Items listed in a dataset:
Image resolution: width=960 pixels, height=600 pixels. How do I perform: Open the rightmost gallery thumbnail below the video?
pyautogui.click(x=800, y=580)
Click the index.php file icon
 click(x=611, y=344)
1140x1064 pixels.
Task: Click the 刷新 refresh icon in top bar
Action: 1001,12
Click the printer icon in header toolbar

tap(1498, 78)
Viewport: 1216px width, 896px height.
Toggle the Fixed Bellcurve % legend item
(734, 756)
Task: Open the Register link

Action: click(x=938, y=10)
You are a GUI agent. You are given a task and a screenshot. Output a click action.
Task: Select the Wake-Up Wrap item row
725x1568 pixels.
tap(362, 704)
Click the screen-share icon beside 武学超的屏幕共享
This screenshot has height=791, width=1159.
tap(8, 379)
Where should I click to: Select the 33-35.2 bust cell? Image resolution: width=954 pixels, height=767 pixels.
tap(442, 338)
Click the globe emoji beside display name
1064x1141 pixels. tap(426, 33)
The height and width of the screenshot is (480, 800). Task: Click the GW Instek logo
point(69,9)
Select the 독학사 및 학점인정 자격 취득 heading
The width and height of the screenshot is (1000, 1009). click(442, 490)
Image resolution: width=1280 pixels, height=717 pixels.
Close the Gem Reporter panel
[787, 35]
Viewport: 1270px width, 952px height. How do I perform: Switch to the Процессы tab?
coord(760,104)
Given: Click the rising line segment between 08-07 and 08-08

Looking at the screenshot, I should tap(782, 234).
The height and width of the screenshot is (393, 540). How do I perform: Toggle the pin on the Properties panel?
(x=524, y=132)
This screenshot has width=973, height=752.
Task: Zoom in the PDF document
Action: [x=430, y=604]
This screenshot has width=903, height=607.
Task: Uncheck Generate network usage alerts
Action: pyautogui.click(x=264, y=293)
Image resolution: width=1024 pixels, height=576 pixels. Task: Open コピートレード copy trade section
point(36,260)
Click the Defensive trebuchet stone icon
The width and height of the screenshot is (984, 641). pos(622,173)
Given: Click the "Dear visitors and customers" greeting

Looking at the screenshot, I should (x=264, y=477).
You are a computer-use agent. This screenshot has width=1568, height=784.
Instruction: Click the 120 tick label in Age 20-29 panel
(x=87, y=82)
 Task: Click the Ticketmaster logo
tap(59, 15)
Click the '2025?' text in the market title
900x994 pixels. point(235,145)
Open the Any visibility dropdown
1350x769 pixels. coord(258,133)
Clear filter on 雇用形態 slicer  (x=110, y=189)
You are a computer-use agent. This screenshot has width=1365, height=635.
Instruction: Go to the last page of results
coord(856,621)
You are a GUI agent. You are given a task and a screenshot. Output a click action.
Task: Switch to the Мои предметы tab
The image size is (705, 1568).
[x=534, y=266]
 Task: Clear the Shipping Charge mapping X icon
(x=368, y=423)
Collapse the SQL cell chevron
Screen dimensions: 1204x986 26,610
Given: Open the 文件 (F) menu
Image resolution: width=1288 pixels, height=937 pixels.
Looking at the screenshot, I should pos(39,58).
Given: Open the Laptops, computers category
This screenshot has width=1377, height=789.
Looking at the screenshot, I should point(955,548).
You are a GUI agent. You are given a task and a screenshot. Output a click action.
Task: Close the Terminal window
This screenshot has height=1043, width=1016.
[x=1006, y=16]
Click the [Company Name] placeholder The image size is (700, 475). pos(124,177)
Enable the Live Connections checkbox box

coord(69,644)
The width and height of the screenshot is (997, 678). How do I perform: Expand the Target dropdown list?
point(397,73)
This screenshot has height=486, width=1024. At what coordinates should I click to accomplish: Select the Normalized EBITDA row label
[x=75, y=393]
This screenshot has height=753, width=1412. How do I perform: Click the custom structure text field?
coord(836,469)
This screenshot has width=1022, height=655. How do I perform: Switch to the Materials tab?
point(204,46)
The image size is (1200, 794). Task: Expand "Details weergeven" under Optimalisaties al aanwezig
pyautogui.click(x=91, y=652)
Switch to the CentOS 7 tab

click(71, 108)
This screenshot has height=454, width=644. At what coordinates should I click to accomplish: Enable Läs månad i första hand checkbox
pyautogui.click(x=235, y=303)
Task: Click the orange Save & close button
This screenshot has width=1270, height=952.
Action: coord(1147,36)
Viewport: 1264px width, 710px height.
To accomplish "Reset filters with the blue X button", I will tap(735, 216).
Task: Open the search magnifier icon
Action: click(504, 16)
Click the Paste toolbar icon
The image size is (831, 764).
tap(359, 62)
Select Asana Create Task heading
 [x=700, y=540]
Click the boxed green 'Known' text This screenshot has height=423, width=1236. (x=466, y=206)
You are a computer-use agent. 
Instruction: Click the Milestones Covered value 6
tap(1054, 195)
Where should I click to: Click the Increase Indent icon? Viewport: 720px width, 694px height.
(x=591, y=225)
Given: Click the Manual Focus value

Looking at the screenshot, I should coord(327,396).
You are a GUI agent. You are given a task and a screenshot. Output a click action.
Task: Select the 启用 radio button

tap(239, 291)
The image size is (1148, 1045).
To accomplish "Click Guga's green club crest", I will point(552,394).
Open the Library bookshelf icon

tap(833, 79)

WORK REQUEST:
Output the data exactly, in full.

SOLUTION TO THIS EXERCISE:
Image resolution: width=960 pixels, height=600 pixels. How do I perform: Open the rightmost gallery thumbnail below the video?
pyautogui.click(x=800, y=580)
Click the index.php file icon
 click(x=611, y=344)
1140x1064 pixels.
Task: Click the 刷新 refresh icon in top bar
Action: 1001,12
Click the printer icon in header toolbar

tap(1498, 78)
Viewport: 1216px width, 896px height.
Toggle the Fixed Bellcurve % legend item
(734, 756)
Task: Open the Register link

Action: click(x=938, y=10)
You are a GUI agent. You are given a task and a screenshot. Output a click action.
Task: Select the Wake-Up Wrap item row
725x1568 pixels.
tap(362, 704)
Click the screen-share icon beside 武学超的屏幕共享
This screenshot has height=791, width=1159.
tap(8, 379)
Where should I click to: Select the 33-35.2 bust cell? Image resolution: width=954 pixels, height=767 pixels.
tap(442, 338)
Click the globe emoji beside display name
1064x1141 pixels. tap(426, 33)
The height and width of the screenshot is (480, 800). Task: Click the GW Instek logo
point(69,9)
Select the 독학사 및 학점인정 자격 취득 heading
The width and height of the screenshot is (1000, 1009). click(442, 490)
Image resolution: width=1280 pixels, height=717 pixels.
Close the Gem Reporter panel
[787, 35]
Viewport: 1270px width, 952px height. How do I perform: Switch to the Процессы tab?
coord(760,104)
Given: Click the rising line segment between 08-07 and 08-08

Looking at the screenshot, I should tap(782, 234).
The height and width of the screenshot is (393, 540). How do I perform: Toggle the pin on the Properties panel?
(x=524, y=132)
This screenshot has width=973, height=752.
Task: Zoom in the PDF document
Action: [x=430, y=604]
This screenshot has width=903, height=607.
Task: Uncheck Generate network usage alerts
Action: pyautogui.click(x=264, y=293)
Image resolution: width=1024 pixels, height=576 pixels. Task: Open コピートレード copy trade section
point(36,260)
Click the Defensive trebuchet stone icon
The width and height of the screenshot is (984, 641). pos(622,173)
Given: Click the "Dear visitors and customers" greeting

Looking at the screenshot, I should (x=264, y=477).
You are a computer-use agent. This screenshot has width=1568, height=784.
Instruction: Click the 120 tick label in Age 20-29 panel
(x=87, y=82)
 Task: Click the Ticketmaster logo
tap(59, 15)
Click the '2025?' text in the market title
900x994 pixels. point(235,145)
Open the Any visibility dropdown
1350x769 pixels. coord(258,133)
Clear filter on 雇用形態 slicer  (x=110, y=189)
You are a computer-use agent. This screenshot has width=1365, height=635.
Instruction: Go to the last page of results
coord(856,621)
You are a GUI agent. You are given a task and a screenshot. Output a click action.
Task: Switch to the Мои предметы tab
The image size is (705, 1568).
[x=534, y=266]
 Task: Clear the Shipping Charge mapping X icon
(x=368, y=423)
Collapse the SQL cell chevron
Screen dimensions: 1204x986 26,610
Given: Open the 文件 (F) menu
Image resolution: width=1288 pixels, height=937 pixels.
Looking at the screenshot, I should pos(39,58).
Given: Open the Laptops, computers category
This screenshot has width=1377, height=789.
Looking at the screenshot, I should point(955,548).
You are a GUI agent. You are given a task and a screenshot. Output a click action.
Task: Close the Terminal window
This screenshot has height=1043, width=1016.
[x=1006, y=16]
Click the [Company Name] placeholder The image size is (700, 475). pos(124,177)
Enable the Live Connections checkbox box

coord(69,644)
The width and height of the screenshot is (997, 678). How do I perform: Expand the Target dropdown list?
point(397,73)
This screenshot has height=486, width=1024. At what coordinates should I click to accomplish: Select the Normalized EBITDA row label
[x=75, y=393]
This screenshot has height=753, width=1412. How do I perform: Click the custom structure text field?
coord(836,469)
This screenshot has width=1022, height=655. How do I perform: Switch to the Materials tab?
point(204,46)
The image size is (1200, 794). Task: Expand "Details weergeven" under Optimalisaties al aanwezig
pyautogui.click(x=91, y=652)
Switch to the CentOS 7 tab

click(71, 108)
This screenshot has height=454, width=644. At what coordinates should I click to accomplish: Enable Läs månad i första hand checkbox
pyautogui.click(x=235, y=303)
Task: Click the orange Save & close button
This screenshot has width=1270, height=952.
Action: coord(1147,36)
Viewport: 1264px width, 710px height.
To accomplish "Reset filters with the blue X button", I will tap(735, 216).
Task: Open the search magnifier icon
Action: click(504, 16)
Click the Paste toolbar icon
The image size is (831, 764).
tap(359, 62)
Select Asana Create Task heading
 [x=700, y=540]
Click the boxed green 'Known' text This screenshot has height=423, width=1236. (x=466, y=206)
You are a computer-use agent. 
Instruction: Click the Milestones Covered value 6
tap(1054, 195)
Where should I click to: Click the Increase Indent icon? Viewport: 720px width, 694px height.
(x=591, y=225)
Given: Click the Manual Focus value

Looking at the screenshot, I should coord(327,396).
You are a GUI agent. You are given a task and a screenshot. Output a click action.
Task: Select the 启用 radio button

tap(239, 291)
The image size is (1148, 1045).
To accomplish "Click Guga's green club crest", I will point(552,394).
Open the Library bookshelf icon

tap(833, 79)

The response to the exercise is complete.